Well enough about menus, let's do photo tests now. This will be a smaller section that usual, since the U60 has no tripod mount. That means no night shot and no distortion test.

The U60 has an automatic macro mode, which turns on when you're very close to the subject. The minimum focus distance is 10 cm on land, and 15 cm underwater. Since there's no exposure compensation, I couldn't brighten up the macro shot seen above. It's a shame, because it would've looked pretty good. Here's what the thumbnail above looks like after a trip through Photoshop:

Much better, eh?

No night or distortion test shots due to the lack of a tripod mount.

I do have a redeye test for you, though it's hard to show here, since the U60's resolution isn't great in the first place. You'll definitely have to retouch your photos to get rid of that redeye!

The DSC-U60's photo quality isn't bad at all. Above sea level, it took colorful, sharp images, though they had a bit of a "video capture" look to them. While I wasn't about to fly out to Hawaii for an underwater photo shoot, I did get some decent shots at the local tide pools just by plunging the U60 into the water, and aiming toward something interesting.
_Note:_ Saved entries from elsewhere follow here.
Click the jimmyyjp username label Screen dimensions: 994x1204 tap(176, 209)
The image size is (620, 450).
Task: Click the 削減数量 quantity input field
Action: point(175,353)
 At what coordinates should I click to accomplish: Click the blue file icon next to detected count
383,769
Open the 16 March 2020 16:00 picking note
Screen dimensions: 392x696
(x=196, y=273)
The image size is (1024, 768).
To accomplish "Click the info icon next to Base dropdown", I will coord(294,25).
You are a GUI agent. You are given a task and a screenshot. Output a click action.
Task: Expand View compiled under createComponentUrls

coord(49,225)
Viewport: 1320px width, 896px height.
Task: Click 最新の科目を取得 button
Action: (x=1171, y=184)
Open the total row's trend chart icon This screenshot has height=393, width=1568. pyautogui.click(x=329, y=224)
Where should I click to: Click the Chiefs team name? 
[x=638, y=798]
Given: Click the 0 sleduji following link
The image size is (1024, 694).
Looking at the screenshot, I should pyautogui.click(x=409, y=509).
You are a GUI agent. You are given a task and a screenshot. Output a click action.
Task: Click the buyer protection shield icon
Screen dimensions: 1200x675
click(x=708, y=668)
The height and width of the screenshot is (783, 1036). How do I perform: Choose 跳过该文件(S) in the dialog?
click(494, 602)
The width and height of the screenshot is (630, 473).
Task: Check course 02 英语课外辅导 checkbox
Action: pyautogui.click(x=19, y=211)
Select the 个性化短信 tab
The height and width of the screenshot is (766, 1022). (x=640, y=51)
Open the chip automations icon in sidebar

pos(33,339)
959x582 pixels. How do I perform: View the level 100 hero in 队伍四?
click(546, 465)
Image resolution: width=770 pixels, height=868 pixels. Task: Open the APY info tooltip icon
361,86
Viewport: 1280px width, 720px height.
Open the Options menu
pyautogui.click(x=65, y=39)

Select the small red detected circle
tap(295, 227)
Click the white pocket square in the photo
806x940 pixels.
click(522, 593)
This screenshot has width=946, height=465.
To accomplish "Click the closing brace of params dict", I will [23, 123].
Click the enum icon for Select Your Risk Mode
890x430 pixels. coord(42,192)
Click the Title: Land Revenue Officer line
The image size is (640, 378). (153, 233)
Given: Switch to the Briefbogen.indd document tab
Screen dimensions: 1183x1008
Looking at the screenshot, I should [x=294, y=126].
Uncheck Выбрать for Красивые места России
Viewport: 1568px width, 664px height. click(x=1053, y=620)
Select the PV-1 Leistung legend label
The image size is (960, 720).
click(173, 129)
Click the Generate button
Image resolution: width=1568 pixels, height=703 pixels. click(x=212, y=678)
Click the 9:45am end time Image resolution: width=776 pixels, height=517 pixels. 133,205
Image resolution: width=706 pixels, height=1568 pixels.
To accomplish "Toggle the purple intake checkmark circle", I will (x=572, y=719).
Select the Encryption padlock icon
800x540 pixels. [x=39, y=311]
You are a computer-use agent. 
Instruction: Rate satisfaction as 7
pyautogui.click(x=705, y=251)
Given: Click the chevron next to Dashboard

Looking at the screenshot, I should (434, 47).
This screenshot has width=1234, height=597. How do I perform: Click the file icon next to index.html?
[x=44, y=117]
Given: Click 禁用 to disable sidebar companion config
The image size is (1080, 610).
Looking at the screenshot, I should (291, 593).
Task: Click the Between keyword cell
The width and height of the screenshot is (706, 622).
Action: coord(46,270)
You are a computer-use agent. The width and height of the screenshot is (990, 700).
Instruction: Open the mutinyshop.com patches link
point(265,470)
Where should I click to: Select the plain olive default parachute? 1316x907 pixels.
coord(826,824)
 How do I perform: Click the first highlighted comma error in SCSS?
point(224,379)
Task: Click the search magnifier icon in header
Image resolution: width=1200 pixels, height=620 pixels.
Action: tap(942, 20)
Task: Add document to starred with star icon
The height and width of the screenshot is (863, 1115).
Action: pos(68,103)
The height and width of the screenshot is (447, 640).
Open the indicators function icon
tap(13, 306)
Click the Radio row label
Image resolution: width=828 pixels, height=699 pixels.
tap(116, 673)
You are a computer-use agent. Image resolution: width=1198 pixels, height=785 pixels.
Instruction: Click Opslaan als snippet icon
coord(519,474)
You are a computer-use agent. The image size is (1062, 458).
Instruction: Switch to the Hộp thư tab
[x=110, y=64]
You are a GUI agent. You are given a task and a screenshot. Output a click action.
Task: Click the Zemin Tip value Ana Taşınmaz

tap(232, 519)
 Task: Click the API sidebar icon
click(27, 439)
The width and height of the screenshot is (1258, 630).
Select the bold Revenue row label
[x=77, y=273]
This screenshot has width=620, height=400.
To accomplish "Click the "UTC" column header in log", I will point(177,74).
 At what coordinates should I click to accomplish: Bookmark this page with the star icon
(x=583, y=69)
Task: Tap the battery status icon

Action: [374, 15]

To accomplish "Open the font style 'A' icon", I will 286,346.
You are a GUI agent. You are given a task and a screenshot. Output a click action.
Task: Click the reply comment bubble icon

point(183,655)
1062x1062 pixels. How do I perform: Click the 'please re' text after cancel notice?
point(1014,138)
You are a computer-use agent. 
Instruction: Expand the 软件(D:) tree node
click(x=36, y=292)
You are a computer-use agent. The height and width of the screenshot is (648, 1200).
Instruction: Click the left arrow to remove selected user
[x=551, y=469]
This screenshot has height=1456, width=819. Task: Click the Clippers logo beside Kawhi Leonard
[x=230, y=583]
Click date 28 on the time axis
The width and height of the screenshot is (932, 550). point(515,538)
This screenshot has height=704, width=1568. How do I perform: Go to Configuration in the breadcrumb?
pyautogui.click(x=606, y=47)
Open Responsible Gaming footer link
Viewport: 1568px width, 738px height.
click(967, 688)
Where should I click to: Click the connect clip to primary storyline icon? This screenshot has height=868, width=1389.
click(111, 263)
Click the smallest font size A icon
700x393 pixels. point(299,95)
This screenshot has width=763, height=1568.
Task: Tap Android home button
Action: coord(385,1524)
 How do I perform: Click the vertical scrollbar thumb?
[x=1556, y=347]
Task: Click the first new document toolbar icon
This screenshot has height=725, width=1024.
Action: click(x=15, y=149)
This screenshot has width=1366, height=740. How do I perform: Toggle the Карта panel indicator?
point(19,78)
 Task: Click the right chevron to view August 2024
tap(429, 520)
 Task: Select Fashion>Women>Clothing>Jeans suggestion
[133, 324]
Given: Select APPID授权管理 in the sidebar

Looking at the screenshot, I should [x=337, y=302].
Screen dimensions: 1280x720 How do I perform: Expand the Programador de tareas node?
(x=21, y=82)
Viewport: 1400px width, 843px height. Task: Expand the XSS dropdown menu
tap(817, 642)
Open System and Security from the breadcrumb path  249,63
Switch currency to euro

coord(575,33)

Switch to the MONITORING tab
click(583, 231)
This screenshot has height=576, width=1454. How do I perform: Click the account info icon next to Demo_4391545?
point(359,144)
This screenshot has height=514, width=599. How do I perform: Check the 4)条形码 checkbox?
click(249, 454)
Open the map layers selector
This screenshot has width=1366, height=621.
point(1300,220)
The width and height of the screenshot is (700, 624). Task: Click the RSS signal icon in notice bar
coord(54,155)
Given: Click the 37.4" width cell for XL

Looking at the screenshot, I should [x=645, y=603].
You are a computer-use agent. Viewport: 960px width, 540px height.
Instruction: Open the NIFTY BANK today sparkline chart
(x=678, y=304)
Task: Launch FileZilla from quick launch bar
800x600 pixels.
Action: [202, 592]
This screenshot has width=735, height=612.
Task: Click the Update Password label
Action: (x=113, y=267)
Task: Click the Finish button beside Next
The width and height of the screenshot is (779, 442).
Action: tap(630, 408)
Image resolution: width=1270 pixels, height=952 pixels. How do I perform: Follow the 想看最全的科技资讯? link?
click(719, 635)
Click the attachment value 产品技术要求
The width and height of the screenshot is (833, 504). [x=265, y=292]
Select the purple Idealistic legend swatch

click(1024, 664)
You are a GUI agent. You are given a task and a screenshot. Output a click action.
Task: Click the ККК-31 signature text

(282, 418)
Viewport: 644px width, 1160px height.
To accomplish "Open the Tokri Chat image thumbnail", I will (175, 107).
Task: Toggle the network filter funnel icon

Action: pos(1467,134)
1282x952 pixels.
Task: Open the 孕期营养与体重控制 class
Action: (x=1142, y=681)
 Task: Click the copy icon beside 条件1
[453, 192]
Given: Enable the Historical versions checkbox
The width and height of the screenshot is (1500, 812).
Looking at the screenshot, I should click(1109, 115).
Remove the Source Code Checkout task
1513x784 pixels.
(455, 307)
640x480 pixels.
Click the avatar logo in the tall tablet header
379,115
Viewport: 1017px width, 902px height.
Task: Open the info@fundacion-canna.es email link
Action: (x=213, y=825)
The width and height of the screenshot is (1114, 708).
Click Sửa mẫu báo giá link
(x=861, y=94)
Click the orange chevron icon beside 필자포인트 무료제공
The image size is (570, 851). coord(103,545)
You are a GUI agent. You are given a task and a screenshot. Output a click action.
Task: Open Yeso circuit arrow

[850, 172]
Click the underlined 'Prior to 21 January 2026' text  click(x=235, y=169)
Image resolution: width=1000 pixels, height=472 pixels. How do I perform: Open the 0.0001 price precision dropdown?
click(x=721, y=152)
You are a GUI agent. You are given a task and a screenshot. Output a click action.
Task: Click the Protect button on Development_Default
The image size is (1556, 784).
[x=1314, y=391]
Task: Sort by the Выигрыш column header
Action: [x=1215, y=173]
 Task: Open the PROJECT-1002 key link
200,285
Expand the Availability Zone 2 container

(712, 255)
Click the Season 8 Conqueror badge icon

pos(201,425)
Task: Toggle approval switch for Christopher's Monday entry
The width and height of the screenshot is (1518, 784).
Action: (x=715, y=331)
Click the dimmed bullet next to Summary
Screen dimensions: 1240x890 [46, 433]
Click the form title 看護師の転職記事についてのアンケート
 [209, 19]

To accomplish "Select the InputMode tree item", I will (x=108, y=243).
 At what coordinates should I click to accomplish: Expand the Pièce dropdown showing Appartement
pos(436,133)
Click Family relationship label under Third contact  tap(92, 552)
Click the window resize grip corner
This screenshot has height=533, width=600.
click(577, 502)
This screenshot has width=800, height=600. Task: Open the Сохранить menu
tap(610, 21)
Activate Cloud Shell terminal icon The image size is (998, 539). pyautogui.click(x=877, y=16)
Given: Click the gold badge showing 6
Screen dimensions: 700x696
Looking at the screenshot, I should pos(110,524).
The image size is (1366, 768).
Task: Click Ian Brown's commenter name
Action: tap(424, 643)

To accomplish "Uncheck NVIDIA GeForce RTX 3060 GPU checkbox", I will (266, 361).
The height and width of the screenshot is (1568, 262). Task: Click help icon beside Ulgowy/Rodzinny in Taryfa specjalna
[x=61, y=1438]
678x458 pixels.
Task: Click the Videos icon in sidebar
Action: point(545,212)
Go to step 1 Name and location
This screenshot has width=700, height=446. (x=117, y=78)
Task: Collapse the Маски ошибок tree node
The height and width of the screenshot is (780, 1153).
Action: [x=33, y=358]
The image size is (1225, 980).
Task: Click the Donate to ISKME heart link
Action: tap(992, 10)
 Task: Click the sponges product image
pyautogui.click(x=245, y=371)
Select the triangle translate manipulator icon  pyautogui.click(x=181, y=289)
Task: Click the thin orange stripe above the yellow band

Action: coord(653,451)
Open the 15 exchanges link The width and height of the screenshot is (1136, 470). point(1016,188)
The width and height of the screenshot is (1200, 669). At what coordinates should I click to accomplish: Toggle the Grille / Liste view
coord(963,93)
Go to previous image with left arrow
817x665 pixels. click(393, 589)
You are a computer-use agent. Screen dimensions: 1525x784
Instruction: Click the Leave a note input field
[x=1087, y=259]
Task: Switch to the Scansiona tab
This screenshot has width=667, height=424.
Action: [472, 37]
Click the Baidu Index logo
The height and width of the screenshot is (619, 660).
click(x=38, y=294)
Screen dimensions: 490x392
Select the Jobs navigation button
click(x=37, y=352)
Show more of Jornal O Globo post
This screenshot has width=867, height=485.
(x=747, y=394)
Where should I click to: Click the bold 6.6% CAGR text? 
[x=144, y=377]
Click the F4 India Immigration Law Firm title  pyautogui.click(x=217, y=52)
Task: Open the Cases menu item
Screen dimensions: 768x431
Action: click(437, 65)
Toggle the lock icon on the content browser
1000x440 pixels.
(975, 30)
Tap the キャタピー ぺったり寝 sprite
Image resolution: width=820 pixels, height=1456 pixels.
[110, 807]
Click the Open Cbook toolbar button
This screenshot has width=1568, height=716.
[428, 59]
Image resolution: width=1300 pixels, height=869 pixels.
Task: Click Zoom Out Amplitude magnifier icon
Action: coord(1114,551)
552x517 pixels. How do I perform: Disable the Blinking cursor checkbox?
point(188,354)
I look forward to seeing other people's underwater shots.

Anyhow, check out the photo gallery and see what you think.

Movie Mode

The DSC-U60's movie mode pales in comparison to those on other Sony cameras. You can record up to 15 seconds of 160 x 112 video, without audio. Movies are saved in MPEG format.

The included 8MB Memory Stick can hold about 5.5 minutes of video in total.

Here's a quick sample movie for you. The quality is pretty lousy:

Click to play movie (288KB, MPEG format)

Can't view it? Download QuickTime.

Playback Mode

Playback mode on the U60 is basic, basic, basic. You can view photos, delete photos, and mark photos for printing (using DPOF) -- that's it.

There's a playback zoom feature that lets you zoom in 2.5 or 5 times, but you cannot scroll around to see the rest of the image. Seems dumb to me.

The camera moves through images very quickly, with about a 1 sec delay between photos. What you see above is all the info available about your photos.

How Does it Compare?

If you buying your primary digital camera, then the Sony Cyber-shot DSC-U60 probably not a good choice. If you're looking for a portable camera that can do underwater, then it's a great choice. No other camera will let you go underwater straight out of the box. The U60 isn't a scuba camera -- rather, it's best for shallow pool and snorkeling photos. I was pleased with the photos I took, including a few underwater shots. The camera is very limited in terms of features and controls -- this is a point-and-shoot camera if there ever was one. The menu system is clunky, especially with the up/down button on the back of the camera. The unique design of the U60 takes some getting used to, as well. The U60 is a pretty specialized camera, but if underwater shots are what you're after, then it's worth a look. I should add that the camera is very durable and may be a good (and somewhat expensive) choice for kids.

What I liked:

  • Waterproof for up to 5 feet
  • Very responsive
  • Durable plastic body
  • Surprisingly good battery life
  • NiMH batteries + charger included
  • Pretty good photos considering the size of the camera

What I didn't care for:

  • Poor movie, playback modes
  • No real controls, like white balance and exposure compensation
  • No optical viewfinder
  • Clunky menus
  • Playback zoom feature doesn't allow scrolling
  • Redeye
  • Small LCD

As always, I recommend a trip down to your local reseller to try out the DSC-U60 before you buy!

Photo Gallery

See how the photo quality stacks up in our photo gallery!

Want another opinion?

None available.


Jeff welcomes your comments or questions. Send them to jakeller@pair.com. Due to my limited resources, please do not send me requests for personal camera recommendations.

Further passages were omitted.